Problem details:
Up to and including the line containing "Given: Open the perceeptionbrand.com", set down each line of the entries below exactly, starting from the first, and leave out the rest.

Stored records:
- Opening Delimiter -

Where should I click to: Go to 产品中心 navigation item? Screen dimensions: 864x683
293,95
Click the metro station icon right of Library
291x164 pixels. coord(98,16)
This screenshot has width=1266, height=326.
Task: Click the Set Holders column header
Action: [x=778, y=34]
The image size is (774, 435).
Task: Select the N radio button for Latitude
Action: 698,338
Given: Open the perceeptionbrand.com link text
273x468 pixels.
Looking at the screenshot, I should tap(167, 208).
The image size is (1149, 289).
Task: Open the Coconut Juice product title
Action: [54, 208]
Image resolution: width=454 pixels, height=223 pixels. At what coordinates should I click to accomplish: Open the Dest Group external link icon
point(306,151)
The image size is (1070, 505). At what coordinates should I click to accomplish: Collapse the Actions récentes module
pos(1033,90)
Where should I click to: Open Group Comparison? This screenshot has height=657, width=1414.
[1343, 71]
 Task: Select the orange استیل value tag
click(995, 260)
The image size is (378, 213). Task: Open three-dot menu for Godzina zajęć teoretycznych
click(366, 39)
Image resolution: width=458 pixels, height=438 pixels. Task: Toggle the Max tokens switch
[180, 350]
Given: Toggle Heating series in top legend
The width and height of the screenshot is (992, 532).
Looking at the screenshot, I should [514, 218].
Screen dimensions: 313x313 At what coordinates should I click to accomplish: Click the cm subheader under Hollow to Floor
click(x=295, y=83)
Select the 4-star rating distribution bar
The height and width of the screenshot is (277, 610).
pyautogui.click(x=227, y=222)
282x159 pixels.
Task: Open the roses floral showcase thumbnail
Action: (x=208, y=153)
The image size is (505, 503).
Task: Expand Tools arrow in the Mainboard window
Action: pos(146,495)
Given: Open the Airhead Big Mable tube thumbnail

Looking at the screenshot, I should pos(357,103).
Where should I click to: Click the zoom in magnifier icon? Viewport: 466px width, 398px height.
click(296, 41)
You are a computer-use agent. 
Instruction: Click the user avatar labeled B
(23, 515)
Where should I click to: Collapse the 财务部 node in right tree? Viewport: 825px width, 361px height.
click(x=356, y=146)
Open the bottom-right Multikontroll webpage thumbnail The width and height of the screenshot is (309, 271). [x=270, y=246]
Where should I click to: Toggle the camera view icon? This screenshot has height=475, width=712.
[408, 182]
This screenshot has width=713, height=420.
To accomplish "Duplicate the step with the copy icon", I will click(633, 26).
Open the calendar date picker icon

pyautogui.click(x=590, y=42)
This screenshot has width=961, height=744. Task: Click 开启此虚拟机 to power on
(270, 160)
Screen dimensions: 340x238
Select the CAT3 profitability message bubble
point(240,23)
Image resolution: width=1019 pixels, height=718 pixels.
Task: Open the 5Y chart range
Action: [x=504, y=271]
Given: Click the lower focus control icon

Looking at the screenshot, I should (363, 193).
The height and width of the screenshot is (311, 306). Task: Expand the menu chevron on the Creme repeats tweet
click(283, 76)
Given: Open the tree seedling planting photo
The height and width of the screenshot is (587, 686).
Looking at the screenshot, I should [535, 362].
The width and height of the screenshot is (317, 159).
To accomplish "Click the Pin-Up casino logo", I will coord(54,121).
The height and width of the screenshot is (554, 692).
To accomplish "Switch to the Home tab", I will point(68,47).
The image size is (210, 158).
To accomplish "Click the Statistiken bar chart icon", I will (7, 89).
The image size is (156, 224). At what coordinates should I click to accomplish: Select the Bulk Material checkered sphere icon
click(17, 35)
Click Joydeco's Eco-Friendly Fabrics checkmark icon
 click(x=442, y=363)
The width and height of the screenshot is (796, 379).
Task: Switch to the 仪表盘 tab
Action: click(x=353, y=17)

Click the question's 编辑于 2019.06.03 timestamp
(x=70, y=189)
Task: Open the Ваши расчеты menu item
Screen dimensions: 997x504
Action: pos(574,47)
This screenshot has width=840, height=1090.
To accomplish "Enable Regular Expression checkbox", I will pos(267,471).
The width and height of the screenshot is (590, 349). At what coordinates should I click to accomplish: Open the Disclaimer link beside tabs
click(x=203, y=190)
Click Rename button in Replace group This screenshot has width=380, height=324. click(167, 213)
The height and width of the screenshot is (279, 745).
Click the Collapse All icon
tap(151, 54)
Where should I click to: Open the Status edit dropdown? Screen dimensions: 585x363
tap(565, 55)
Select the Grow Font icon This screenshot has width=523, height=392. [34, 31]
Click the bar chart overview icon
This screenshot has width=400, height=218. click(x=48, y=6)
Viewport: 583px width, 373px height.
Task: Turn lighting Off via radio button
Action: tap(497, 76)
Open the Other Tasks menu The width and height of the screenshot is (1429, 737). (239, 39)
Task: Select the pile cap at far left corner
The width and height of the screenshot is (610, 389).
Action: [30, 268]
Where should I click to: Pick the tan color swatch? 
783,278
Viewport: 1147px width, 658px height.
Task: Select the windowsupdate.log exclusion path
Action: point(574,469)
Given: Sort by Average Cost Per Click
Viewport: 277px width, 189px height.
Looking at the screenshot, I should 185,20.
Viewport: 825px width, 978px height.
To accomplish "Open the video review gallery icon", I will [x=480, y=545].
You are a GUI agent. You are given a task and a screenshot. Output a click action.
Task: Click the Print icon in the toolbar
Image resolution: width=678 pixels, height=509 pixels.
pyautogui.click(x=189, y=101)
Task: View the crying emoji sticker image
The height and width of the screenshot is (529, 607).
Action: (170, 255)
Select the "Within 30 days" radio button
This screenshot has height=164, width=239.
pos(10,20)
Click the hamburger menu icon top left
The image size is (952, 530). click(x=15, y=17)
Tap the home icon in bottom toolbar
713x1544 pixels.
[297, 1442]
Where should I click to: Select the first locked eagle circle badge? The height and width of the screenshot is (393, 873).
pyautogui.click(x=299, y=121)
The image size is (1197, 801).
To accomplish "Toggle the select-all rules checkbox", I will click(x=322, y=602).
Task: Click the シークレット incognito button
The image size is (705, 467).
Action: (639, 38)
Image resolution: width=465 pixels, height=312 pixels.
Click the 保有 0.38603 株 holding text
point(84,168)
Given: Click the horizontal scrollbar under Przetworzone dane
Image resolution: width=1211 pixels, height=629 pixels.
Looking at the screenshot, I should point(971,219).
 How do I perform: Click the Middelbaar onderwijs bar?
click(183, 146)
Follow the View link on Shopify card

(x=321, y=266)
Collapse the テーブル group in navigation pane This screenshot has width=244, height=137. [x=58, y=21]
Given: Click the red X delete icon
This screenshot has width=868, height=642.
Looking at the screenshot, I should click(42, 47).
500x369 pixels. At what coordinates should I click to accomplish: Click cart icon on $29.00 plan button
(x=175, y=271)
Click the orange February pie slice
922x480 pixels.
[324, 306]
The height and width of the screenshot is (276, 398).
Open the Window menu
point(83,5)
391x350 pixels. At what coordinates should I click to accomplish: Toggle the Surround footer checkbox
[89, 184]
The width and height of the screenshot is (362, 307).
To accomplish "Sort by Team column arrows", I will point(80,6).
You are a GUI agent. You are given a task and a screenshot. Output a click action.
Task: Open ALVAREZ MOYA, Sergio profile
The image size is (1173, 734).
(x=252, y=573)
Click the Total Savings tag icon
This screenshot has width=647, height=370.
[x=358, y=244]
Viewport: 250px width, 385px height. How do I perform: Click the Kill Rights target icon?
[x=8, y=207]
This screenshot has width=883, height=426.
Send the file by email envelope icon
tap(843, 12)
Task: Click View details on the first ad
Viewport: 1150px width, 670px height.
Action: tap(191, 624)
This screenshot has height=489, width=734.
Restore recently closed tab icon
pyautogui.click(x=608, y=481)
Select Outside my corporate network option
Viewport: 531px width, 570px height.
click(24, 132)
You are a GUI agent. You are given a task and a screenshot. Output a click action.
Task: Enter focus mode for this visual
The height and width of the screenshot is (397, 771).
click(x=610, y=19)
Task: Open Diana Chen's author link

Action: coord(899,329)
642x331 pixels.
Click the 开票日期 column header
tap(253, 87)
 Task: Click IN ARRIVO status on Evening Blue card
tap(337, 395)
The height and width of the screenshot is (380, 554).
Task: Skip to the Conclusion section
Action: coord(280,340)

- Closing Delimiter -

Output for this exercise:
Where should I click to: Go to 产品中心 navigation item? Screen dimensions: 864x683
293,95
Click the metro station icon right of Library
291x164 pixels. coord(98,16)
This screenshot has width=1266, height=326.
Task: Click the Set Holders column header
Action: [x=778, y=34]
The image size is (774, 435).
Task: Select the N radio button for Latitude
Action: 698,338
Given: Open the perceeptionbrand.com link text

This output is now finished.